You can’t say that to a kid who has actually been abandoned.
To a kid who has been abandoned or orphaned
through death, you can’t send them to their room when they misbehave.
They’ve already been sent an ocean away from
everything they know.
Every parenting
decision, every consequence given,
must
be done through the lens of trust-building, relationship affirming.
So when you see your friend offer a do- over
to a kid who just hit her because he’s mad, don’t say, “Oh, in my house that
would get a whoopin’.”
Because more than
likely, your friend’s adopted kid has already had more than his fair share of
whoopins’ and your friend is trying to both earn her kids’ trust and also teach
him the appropriate way to deal with his anger and disappointment.
Kids who come from hard places have this
intense internal struggle.
How do I grab
on to this new family while grieving the loss of my first family?
How do I suddenly accept help from a parent
when I’ve done it all on my own for so long?
How do I accept that these people are telling me I’m precious and adored
when the circumstances of my life tell me differently?
These are very difficult and adult and complex emotions being sorted out by teensy tiny immature people. It's no wonder there is crap everywhere. (Gosh, why won't she stop talking about poop?)

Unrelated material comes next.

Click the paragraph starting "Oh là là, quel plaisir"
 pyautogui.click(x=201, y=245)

Send your friend money, gift cards, jewelry. No really.
Money because adoption is expensive and more than likely, your friend
has at least 10k in debt. And the need to pay it off isn’t helping your
friend relax in the 2 hours a day she gets alone. Gift cards because your friend needs a million
things from Target and WalMart. She needs pants
because their newly home child has gained 7 pounds in two months. Baby wipes because one of the children put
two bins of wipes down the toilet. A
plunger (see previous sentence). More
Doritos, because, well, just because. And getting to go shopping without having to
price out every little thing is such a joy and Target has baskets that three
kids can be strapped in so it’s the closest to normal your friend has seen in
awhile. And jewelry, because, y’all, she
needs it. A dear new friend gave me the
cutest Stella and Dot studs yesterday at church. Just because she loved me and wanted me to
feel special and loved. Oh my
goodness. I may not have bathed today but
on my ears are the loveliest pair of sparkling earrings reminding me that Jesus
sees me and is for me and so is my buddy Nicole. Even if I can smell myself, especially when I can smell myself.

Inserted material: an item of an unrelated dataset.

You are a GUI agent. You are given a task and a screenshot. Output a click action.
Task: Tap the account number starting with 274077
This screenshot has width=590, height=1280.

We’ve been home almost 4 months. And this crap is still happening. (Though, honestly, a lot less. Or at least the kids have gotten used to the
car seats and now all sleep in their own beds. Most of the time…)

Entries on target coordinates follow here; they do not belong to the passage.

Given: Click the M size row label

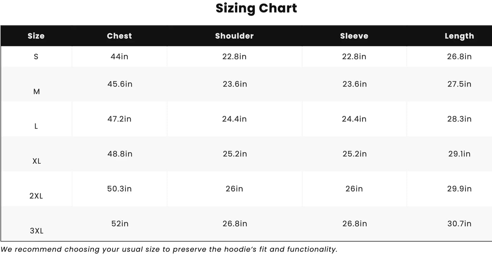Looking at the screenshot, I should (x=36, y=91).
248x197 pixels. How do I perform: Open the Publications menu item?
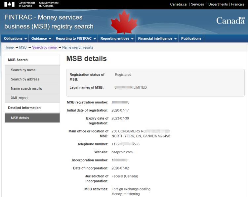click(x=191, y=38)
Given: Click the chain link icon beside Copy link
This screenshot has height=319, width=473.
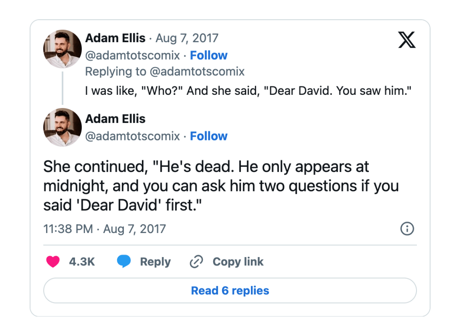Looking at the screenshot, I should [x=196, y=262].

Ok, so now you are thinking, holy heck!
What did my friend sign on for?
Why on earth would anyone adopt?
Go into debt and get shoes thrown at me? No, thank you. Because while it is the most difficult thing
I’ve ever done/am doing in my life, it is also the most joyful.
There are days it feels like death.
But even those days bring me closer to my
Jesus than ever.
I know what my
adoption cost him.
It was bloody and
precious.
And well, this holy calling of adoption puts our family
in this raw place of genuine living that it’s almost a high.
A joyful intensity that can only be accurately
described as bordering lunacy.
Unbeknownst to him, I think adoptive families are the ones Keroac wrote
about:
“the only people for me are the mad ones, the ones who are mad to live,
mad to talk, mad to be saved, desirous of everything at the same time, the ones
that never yawn or say a commonplace thing, but burn, burn, burn like fabulous
yellow roman candles exploding like spiders across the stars and in the middle
you see the blue centerlight pop and everybody goes "Awww!"